Permítanme que insista: hay que hacer política. Y política no es solamente asegurar que se cumplen a rajatabla las leyes, cosa que, por otra parte, tampoco está sucediendo, más allá de la prisión provisional acordada para los "jordis". Política es comunicación, flexibilidad, acercamiento, ideas nuevas y diálogo. Sí, diálogo, que hasta esta bella palabra parece hoy maldita.

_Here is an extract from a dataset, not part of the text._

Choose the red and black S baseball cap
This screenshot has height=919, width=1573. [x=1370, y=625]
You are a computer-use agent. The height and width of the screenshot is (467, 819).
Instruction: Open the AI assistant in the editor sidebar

Ignoro, claro, qué nos dirá Rajoy tras el Consejo de Ministros del sábado, si es que comparece tras este Consejo, que ni eso está claro en este cuarto de hora. Pero es el tiempo de la generosidad del vencedor, y qué duda cabe de que el Estado es el vencedor. No nos aferremos al artículo 155 de la Constitución, cuando existen otros muchos más dialogantes, amables y que representan soluciones posibles (el 152.2, por ejemplo). Olvidemos las recetas de los "halcones", que tan mal nos han ido hasta ahora. Y demos una oportunidad a la paz. Yo, la carta de Puigdemont que leí este jueves era la carta de un vencido que trata de salvar los muebles, no la de un loco que aún se cree sus propias patrañas antidemocráticas. Actuemos, pues, en este sentido, aunque mis esperanzas en ello son, la verdad, débiles.
Vencer, para el Estado frente a una autonomía, aunque sea la catalana, es relativamente fácil. La conllevanza, que decía Ortega, es decir, convencer aunque sea un poco, aunque se trata de aplazar el problema otros treinta años -como hicieron Suárez y Tarradellas--, es mucho más difícil. Y ha llegado la hora.